**What to do:** Only one stretch of the records below should be repeated. It starts with the line containing "Image resolution: width=1024" and goes on through the line containing "Given: Click the blue search magnifier icon", exactly as written.

Stored records

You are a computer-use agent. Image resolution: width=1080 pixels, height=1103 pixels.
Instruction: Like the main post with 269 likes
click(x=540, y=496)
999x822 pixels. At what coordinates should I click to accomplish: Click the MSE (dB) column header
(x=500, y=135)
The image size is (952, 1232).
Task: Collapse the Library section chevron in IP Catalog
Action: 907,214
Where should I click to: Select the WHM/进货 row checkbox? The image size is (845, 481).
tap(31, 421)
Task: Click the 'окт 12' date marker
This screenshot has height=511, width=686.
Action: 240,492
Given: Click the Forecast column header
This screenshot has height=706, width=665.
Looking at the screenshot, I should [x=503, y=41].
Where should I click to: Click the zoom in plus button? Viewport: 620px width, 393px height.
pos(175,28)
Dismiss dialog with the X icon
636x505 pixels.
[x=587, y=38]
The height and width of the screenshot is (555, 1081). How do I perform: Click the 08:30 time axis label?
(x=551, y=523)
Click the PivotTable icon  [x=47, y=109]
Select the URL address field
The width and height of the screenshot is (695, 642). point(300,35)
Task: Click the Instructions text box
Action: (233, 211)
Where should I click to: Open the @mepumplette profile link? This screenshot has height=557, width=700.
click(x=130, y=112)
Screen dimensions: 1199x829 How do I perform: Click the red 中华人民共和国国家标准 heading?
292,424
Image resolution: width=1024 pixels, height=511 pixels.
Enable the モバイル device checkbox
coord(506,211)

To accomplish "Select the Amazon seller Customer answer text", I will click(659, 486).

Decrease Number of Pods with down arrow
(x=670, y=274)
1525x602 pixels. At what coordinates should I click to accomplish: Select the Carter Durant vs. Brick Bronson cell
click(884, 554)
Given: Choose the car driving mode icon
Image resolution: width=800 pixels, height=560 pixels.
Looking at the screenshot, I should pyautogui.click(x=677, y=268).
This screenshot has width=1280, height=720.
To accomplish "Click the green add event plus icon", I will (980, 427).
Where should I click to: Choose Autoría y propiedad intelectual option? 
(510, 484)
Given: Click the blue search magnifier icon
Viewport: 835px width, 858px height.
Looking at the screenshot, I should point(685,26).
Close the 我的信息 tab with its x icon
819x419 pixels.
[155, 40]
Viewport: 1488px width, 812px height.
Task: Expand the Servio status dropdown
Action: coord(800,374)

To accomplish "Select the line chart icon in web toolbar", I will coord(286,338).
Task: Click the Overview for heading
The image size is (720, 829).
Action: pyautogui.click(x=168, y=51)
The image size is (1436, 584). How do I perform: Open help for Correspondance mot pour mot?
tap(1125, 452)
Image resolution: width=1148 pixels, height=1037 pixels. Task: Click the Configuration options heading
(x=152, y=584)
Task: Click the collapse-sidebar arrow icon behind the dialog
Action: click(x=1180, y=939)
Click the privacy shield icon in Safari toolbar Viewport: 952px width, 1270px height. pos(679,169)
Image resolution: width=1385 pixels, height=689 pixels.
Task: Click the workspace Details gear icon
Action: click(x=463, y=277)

**Response:**
Image resolution: width=1024 pixels, height=511 pixels.
Enable the モバイル device checkbox
coord(506,211)

To accomplish "Select the Amazon seller Customer answer text", I will click(659, 486).

Decrease Number of Pods with down arrow
(x=670, y=274)
1525x602 pixels. At what coordinates should I click to accomplish: Select the Carter Durant vs. Brick Bronson cell
click(884, 554)
Given: Choose the car driving mode icon
Image resolution: width=800 pixels, height=560 pixels.
Looking at the screenshot, I should pyautogui.click(x=677, y=268).
This screenshot has width=1280, height=720.
To accomplish "Click the green add event plus icon", I will (980, 427).
Where should I click to: Choose Autoría y propiedad intelectual option? 
(510, 484)
Given: Click the blue search magnifier icon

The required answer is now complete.